The researchers will first use a large language model - a type of AI trained on a significant amount of text data to recognize patterns - to evaluate the vast quantity of already published scientific research on Alzheimer's disease, ranging from basic science to clinical outcomes. They are particularly interested in identifying networks of biomarkers, or measurable factors in a person that might indicate the cause of the disease or that influence disease risk.

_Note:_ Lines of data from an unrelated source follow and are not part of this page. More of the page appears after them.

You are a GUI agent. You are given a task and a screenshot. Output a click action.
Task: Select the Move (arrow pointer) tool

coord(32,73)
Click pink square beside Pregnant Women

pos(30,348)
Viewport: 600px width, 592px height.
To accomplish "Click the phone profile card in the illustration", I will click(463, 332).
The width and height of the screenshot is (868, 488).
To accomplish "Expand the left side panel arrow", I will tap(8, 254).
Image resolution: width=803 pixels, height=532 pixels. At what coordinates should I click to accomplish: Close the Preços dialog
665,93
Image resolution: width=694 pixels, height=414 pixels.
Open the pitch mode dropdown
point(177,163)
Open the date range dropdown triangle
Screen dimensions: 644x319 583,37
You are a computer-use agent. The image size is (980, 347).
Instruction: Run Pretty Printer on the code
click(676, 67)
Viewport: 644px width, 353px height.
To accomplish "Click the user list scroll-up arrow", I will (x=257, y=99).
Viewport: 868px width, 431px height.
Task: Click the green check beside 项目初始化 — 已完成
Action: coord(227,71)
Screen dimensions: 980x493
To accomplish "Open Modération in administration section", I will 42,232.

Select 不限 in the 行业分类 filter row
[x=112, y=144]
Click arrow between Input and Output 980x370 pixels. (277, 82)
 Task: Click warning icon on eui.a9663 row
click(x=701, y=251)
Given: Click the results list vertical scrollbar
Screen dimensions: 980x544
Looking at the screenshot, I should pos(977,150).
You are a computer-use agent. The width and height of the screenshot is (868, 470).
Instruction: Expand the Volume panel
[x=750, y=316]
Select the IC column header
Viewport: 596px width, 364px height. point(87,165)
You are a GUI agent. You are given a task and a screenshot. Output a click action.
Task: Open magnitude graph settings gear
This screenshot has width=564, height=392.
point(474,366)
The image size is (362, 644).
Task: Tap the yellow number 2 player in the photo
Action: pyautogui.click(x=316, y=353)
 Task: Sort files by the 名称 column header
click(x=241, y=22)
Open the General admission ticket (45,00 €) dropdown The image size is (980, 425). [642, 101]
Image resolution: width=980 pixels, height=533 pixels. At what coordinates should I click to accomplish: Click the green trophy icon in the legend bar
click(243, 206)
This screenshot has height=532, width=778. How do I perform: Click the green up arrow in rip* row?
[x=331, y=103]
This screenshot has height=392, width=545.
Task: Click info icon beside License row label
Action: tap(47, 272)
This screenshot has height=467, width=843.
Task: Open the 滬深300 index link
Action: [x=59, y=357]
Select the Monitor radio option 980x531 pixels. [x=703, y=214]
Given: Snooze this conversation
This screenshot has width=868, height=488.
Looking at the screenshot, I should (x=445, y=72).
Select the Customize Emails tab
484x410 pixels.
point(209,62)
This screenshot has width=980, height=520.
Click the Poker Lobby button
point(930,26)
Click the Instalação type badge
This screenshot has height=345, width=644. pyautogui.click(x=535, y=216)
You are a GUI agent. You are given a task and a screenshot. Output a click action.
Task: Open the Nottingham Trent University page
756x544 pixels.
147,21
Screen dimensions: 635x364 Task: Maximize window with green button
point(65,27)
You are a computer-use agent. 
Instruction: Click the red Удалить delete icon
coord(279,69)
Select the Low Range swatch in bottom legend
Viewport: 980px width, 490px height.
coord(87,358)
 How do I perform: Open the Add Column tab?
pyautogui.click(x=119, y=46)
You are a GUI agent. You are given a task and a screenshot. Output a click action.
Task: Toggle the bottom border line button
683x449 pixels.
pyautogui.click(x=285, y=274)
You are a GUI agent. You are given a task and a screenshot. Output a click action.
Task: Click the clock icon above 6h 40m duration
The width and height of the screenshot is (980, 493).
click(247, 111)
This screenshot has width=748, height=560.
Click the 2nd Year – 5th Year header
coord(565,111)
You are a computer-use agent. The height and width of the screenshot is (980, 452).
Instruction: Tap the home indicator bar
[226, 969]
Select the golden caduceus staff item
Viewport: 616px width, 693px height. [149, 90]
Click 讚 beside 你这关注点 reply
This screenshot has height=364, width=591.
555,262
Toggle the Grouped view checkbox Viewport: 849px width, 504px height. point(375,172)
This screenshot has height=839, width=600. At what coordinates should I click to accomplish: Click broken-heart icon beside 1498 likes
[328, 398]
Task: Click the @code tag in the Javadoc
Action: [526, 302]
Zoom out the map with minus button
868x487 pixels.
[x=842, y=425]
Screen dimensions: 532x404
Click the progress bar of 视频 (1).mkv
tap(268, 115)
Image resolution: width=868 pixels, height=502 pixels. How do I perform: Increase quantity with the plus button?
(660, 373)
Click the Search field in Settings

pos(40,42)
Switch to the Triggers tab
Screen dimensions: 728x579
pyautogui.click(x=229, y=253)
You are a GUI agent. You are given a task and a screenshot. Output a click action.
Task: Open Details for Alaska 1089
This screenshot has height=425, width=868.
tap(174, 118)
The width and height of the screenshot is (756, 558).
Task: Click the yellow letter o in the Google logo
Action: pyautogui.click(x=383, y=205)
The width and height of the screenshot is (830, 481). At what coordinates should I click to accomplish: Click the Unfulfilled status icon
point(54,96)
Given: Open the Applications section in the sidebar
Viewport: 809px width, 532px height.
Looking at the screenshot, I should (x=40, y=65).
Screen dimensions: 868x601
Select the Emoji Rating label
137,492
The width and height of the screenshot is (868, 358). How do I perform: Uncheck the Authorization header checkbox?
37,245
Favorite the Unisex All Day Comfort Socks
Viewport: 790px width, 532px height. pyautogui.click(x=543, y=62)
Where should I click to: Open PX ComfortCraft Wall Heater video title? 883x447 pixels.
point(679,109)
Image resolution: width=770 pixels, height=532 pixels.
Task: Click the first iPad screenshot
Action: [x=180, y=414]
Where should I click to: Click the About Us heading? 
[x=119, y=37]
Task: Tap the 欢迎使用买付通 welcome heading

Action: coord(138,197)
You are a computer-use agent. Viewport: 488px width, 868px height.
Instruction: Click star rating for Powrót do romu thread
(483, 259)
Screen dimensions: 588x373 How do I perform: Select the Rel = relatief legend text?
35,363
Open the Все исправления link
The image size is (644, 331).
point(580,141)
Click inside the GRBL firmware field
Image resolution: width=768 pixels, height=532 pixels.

Using advanced mathematical modeling tools, the researchers will combine the results of the large language model with anonymized clinical data from the Alzheimer's Disease Neuroimaging Initiative - which gathers data such as blood work, brain scans including functional MRI, and genetics and behavioral information for research use - to create digital twin models of patients with Alzheimer's disease. They will produce digital twins at the population level, combing data from groups of people to understand the overall shared physiology of the disease, as well as models of individual patients.
"A digital twin is essentially the digital copy of a patient that reflects their health state," said Rui Zhang, assistant professor of computer science and engineering at Penn State and co-principal investigator on the grant. "Because we cannot wait years to see how a real patient develops the disease in order to treat them, we can instead use a digital twin to simulate their disease progression. Eventually, we plan to explore the impacts of different treatment options for individuals and, using machine learning, to identify the most effective individualized treatments."
These strategies could include identifying factors in mid-life that could be preventable and reduce risk of later developing the disease, as well as treatment options once the disease begins to manifest, the researchers said.
"While our current work focuses on Alzheimer's disease, the underlying techniques - such as digital twin modeling and large language model-driven mathematical reasoning - have broad potential across many areas of science and engineering," said Wenpeng Yin, assistant professor of computer science and engineering at Penn State and co-principal investigator. "These approaches could transform how we integrate data, theory and simulation to accelerate discovery well beyond biomedical applications."
The team noted that this type of research requires a variety of skills and backgrounds, including mathematical modeling, fine tuning large language models and using advanced computational tools, as well as working with and predicting various types of data. The research team is also led by Lu Cheng, assistant professor in the Department of Computer Science at the University of Illinois Chicago.
"This type of workflow could be a new paradigm for understanding the body and supporting precision medicine," Hao said.